[START OF Document segment]
Africans defending national wildlife parks turn from guns to courts

From ANIMAL PEOPLE, November 2005:

NAIROBI, HARARE, GABORONE, JOHANNESBURG–Amboseli,
Kalahari, Hwange, Kruger: the names alone evoke images of
wide-open wild places on a sparsely inhabited continent–at least to
non-Africans. But to many Africans whose tribal lands they
historically were, these and other globally renowned wildlife parks
are symbols of conquest, occupation, and deprivation.
To those who till land or keep livestock, the parks are the
source of marauding wildlife, and appear to hoard disproportionate
shares of the green grass and water.
To those who have nothing, the parks symbolize inaccessible
opportunity.
To politicians, the great African wildlife parks often
represent potential largess, expendible to build a power base.
Preserving the parks as unpeopled as European and American
ecotourists and wildlife conservation donors imagine the “real”
Africa to be is a multi-million-dollar industry, but there is also
big money in opening them to more hunting and other commercial
exploitation, while returning the parks to tribal control is an
oft-expressed rhetorical ideal often most strongly favored by whoever
anticipates gaining easy access to resources in exchange for giving
tribal partners a few more dusty acres in which to graze goats.
[END OF Document segment]
Given request 1 →
List the wildlife parks named in the article on African wildlife parks.
Given request 2 →
Pick up the article on African wildlife parks after its final sentence and write the next part.
[START OF Listed records]
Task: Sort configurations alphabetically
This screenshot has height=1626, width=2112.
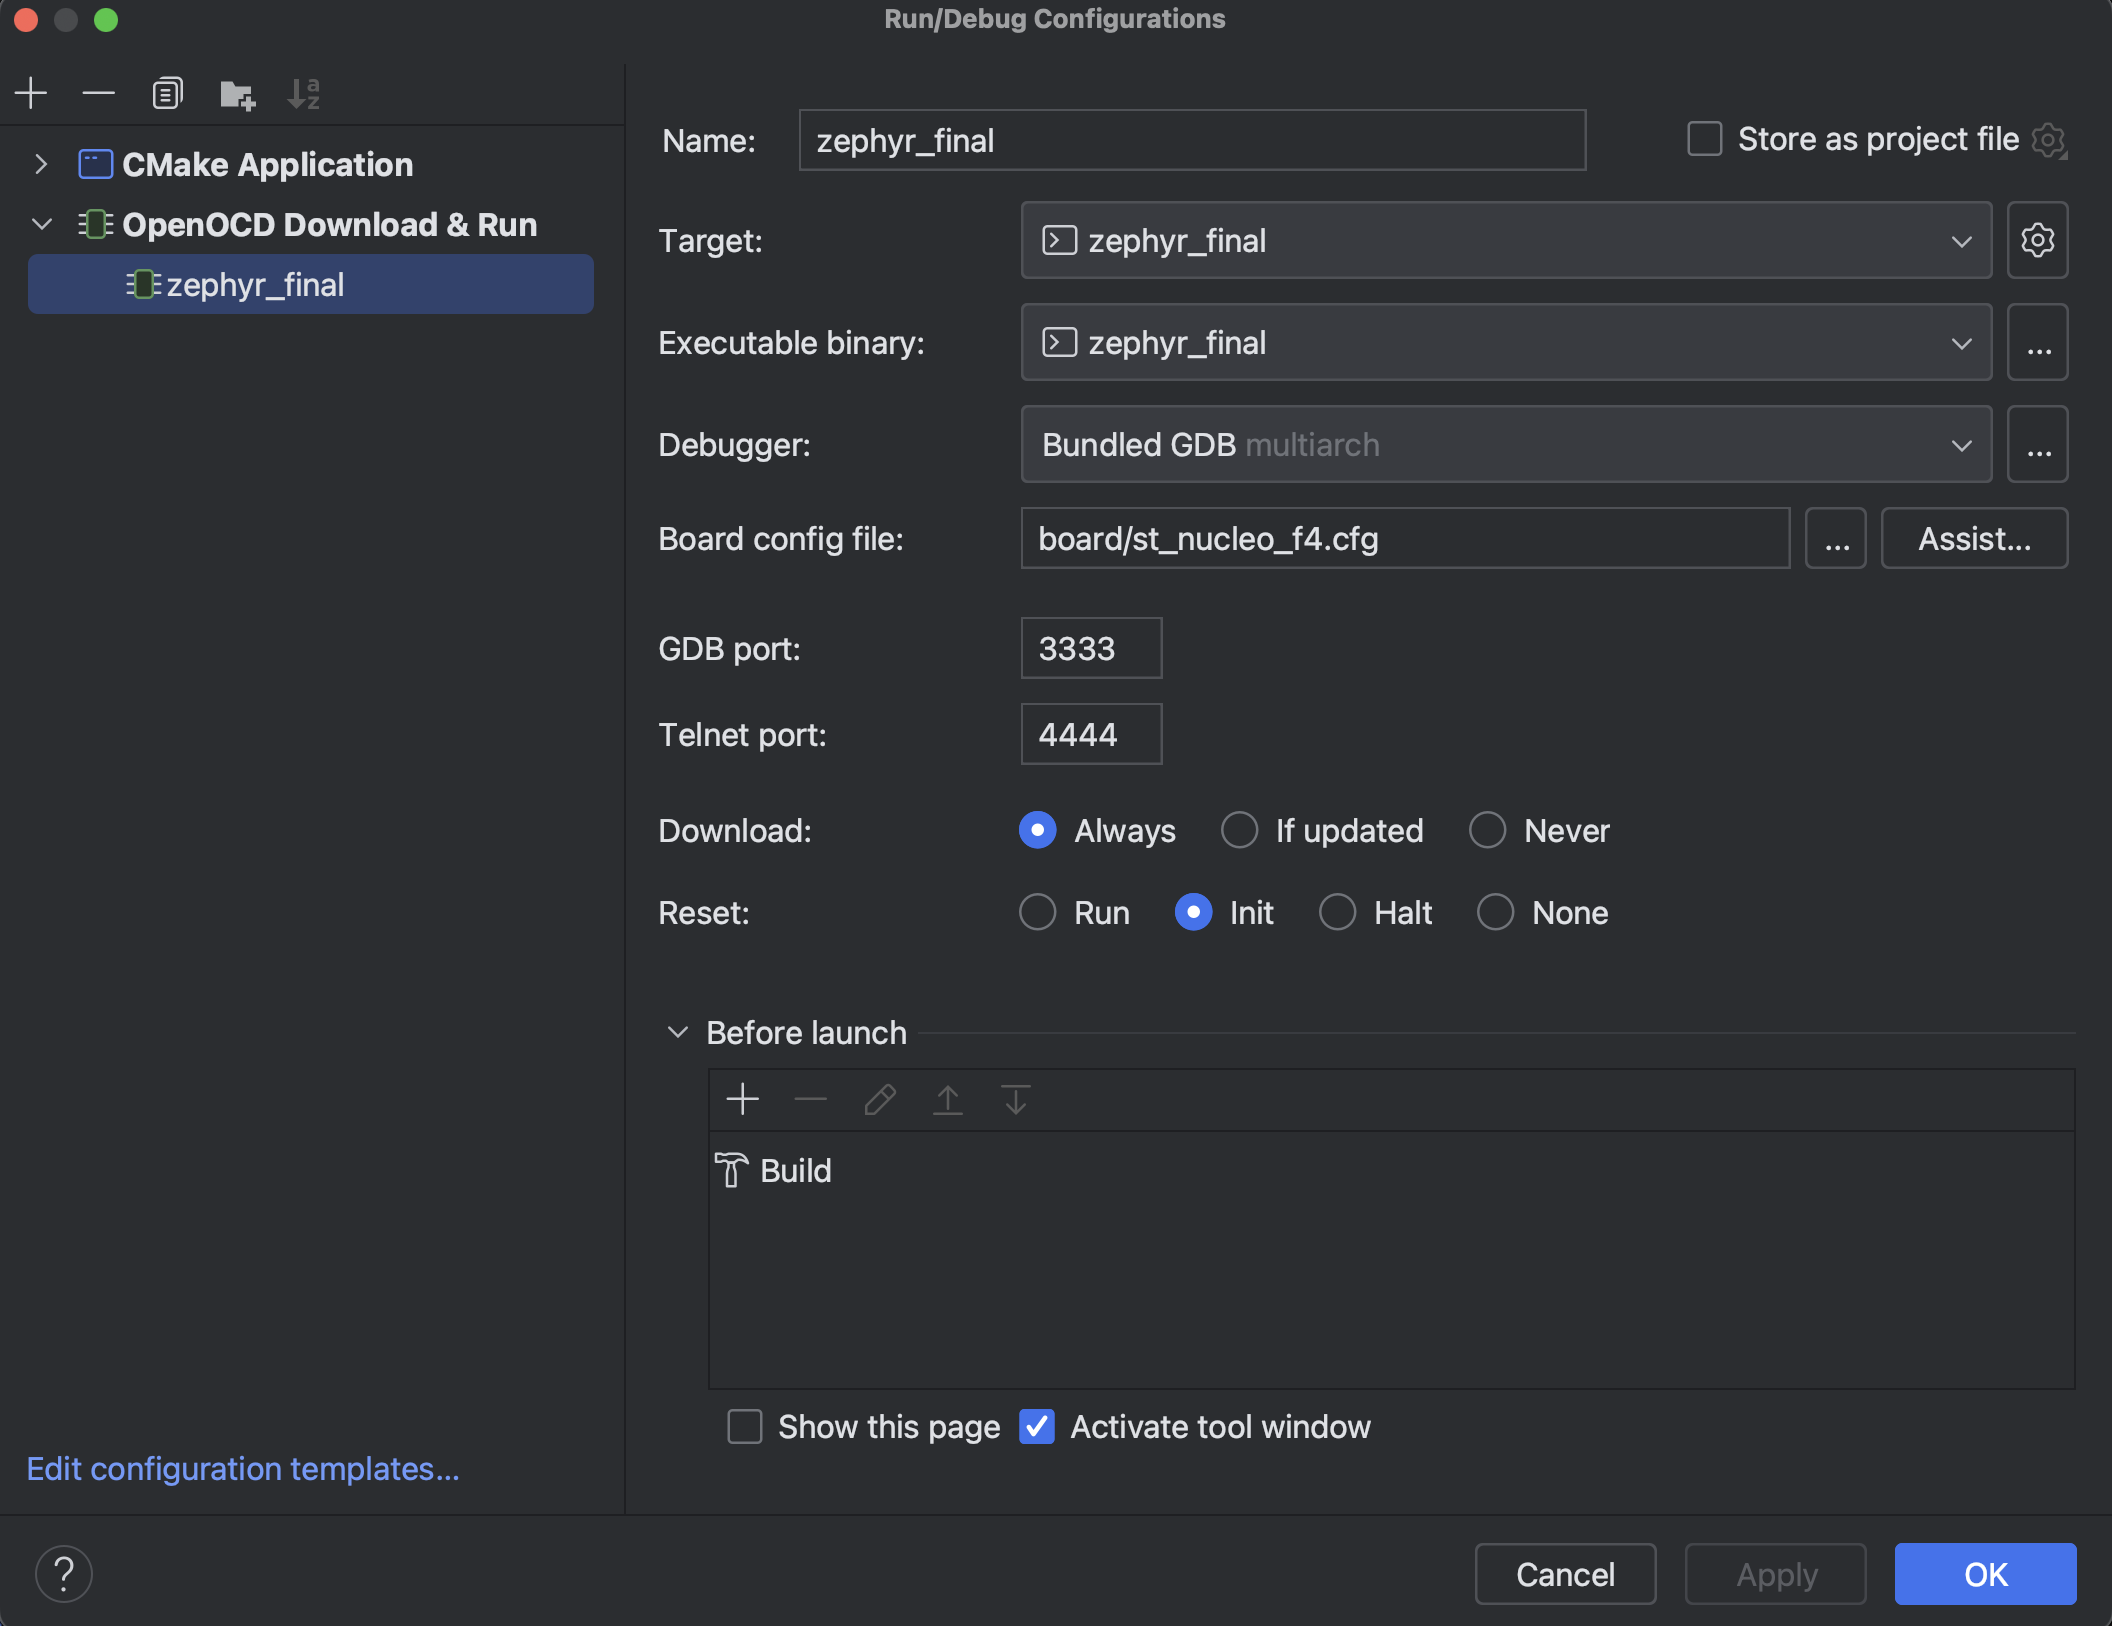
[END OF Listed records]
[START OF Listed records]
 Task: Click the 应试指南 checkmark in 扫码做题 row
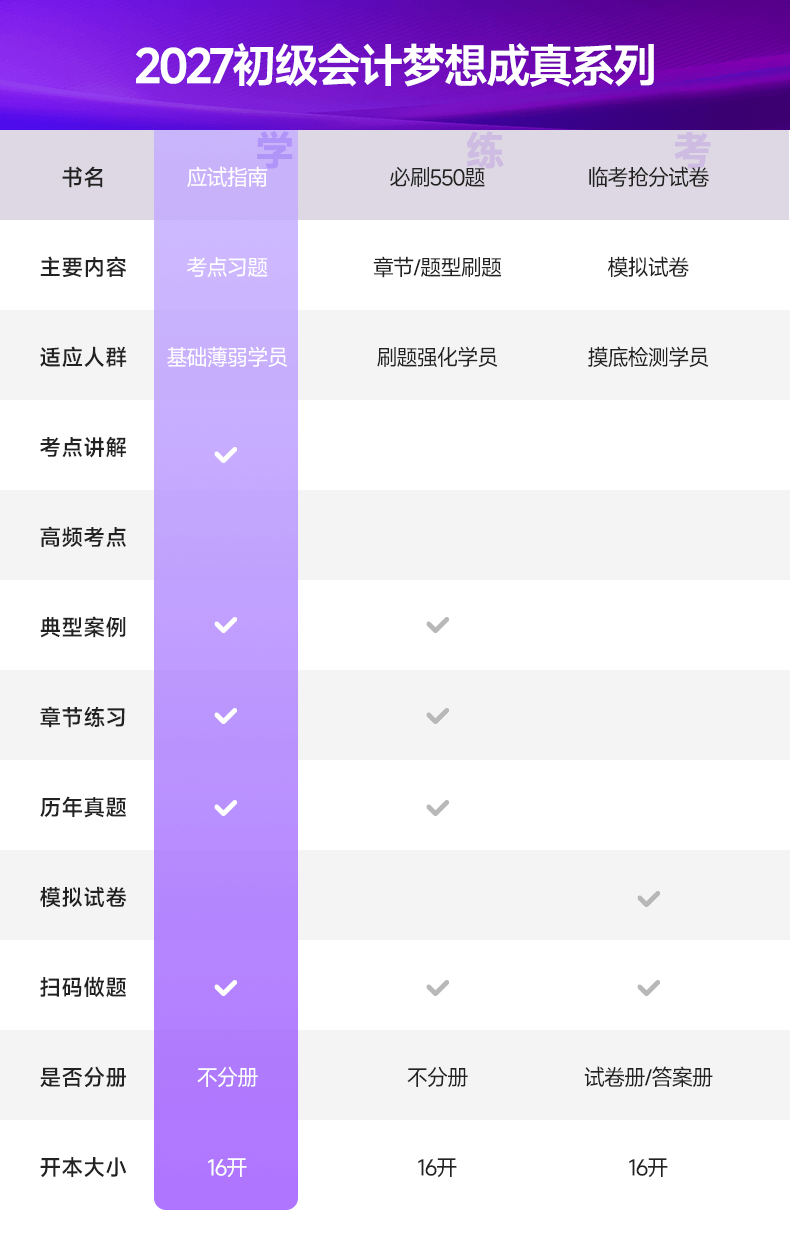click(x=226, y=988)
[END OF Listed records]
Exercise answer 1 →
Amboseli, Kalahari, Hwange, Kruger

Exercise answer 2 →
Amid all this, growing numbers of educated Africans see the
value of protecting the integrity of the wildlife parks, but are
politically scattered, their tribal identities and value as a
perceived block vote typically lost a generation back, or several,
when their parents or grandparents ventured into big cities to enable
their children to attend good schools.
As the African colonial past recedes, to where only those
already well past middle age were ever part of a European-dominated
establishment, the perennial struggle over preserving the parks is
passing to a new generation of leadership on both sides.
There are still aging “big men” like Zimbabwean
president-for-life Robert Mugabe, cynically exploiting the parks to
pay off their supporters; still neo-colonial bwanas using proximity
to the parks to stock private hunting preserves, most conspicuously
in South Africa; and still some overseas nonprofit organizations
funding paramilitary efforts to defend the parks, as in past decades.
The effect of the Mugabe regime on wildlife habitat is
particularly evident in Hwange National Park now, wrote Peta
Thornycroft in the October 31, 2005 edition of The Independent,
because officials diverted to purchasing new cars for themselves the
funds that were needed to maintain the pumps that keep the Hwange
waterholes filled. Whole herds of buffalo, zebras, antelope, and
other species are left at risk.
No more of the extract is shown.